Verfassungskonforme Auslegung der Ausbildungsvorschriften für Lebensmittelgutachter; Zulässigkeit der Festlegung strenger Voraussetzungen für die wissenschaftliche Berufsvorbildung und die praktische Ausbildung im Hinblick auf die Erwerbsausübungsfreiheit und die Berufswahl- und Berufsausbildungsfreiheit aufgrund des öffentlichen Interesses; Zulässigkeit der Absolvierung des Berufsausbildungserfordernisses einer praktischen Untersuchungstätigkeit jedoch an allen dafür geeigneten Instituten; Unzulässigkeit der Auswahl bestimmter Institute durch den Verordnungsgeber

Rechtssatz

Die Wortfolge "die in Anlage 2 genannt sind" in §3 Abs1 der Verordnung des Bundesministers für Gesundheit und Umweltschutz vom 21.06.78 über die Vorbildung von Lebensmittelgutachtern an Bundesanstalten für Lebensmitteluntersuchung (LebensmittelgutachterV), BGBl. Nr. 324/1978, wird als gesetzwidrig aufgehoben.

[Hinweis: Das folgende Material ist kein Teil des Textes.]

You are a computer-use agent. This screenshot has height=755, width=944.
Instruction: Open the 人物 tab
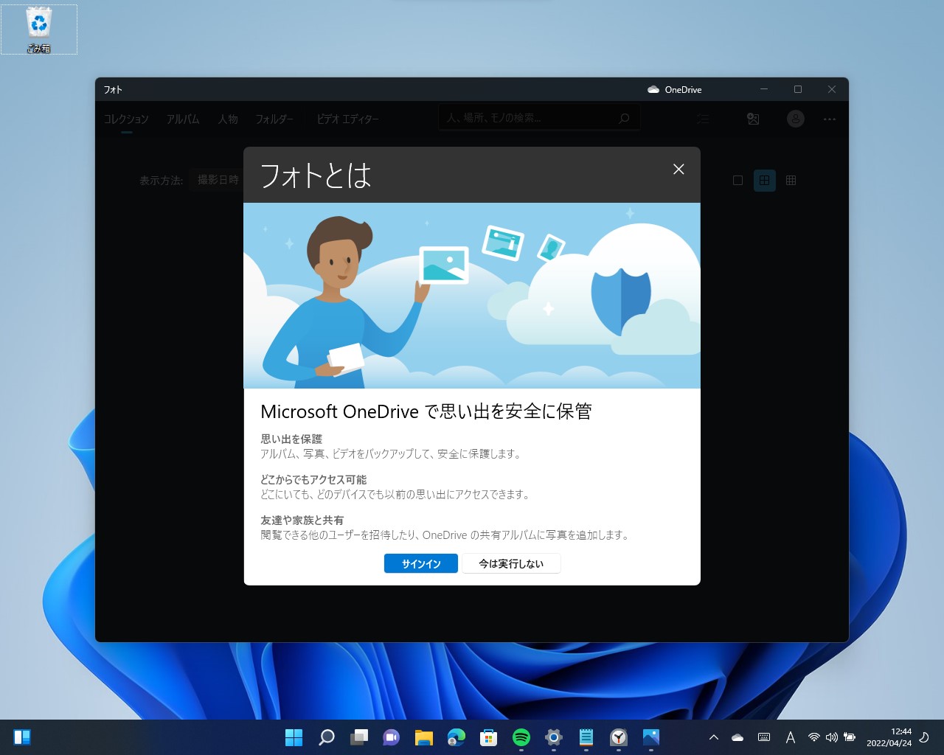[228, 119]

Zulässigkeit der Beschwerde im Anlaßverfahren.

Die Verweigerung der Bewilligung zur entgeltlichen Durchführung von Untersuchungen und Erstattung von Gutachten im Sinne des LMG 1975 gemäß §50 Abs1 LMG 1975 greift in die Rechtssphäre des Beschwerdeführers ein.

Die Verordnungsregelung besitzt den Inhalt, daß eine praktische Tätigkeit an privaten Untersuchungsanstalten und Forschungslaboratorien, die nicht in der Anlage 2 zu §3 der LebensmittelgutachterV aufgezählt sind, nicht als praktische Tätigkeit im Sinne des §3 Abs1 der LebensmittelgutachterV und damit auch nicht nach §47 Abs4 LMG 1975 anzusehen ist. Mit einer derartigen praktischen Tätigkeit außerhalb der in der Anlage 2 zu §3 Abs1 LebensmittelgutachterV aufgezählten privaten Untersuchungsanstalten und Forschungslaboratorien erfüllt sohin ein Bewilligungswerber nach §50 Abs1 LMG 1975 die Voraussetzungen nach §50 Abs2 LMG 1975 nicht.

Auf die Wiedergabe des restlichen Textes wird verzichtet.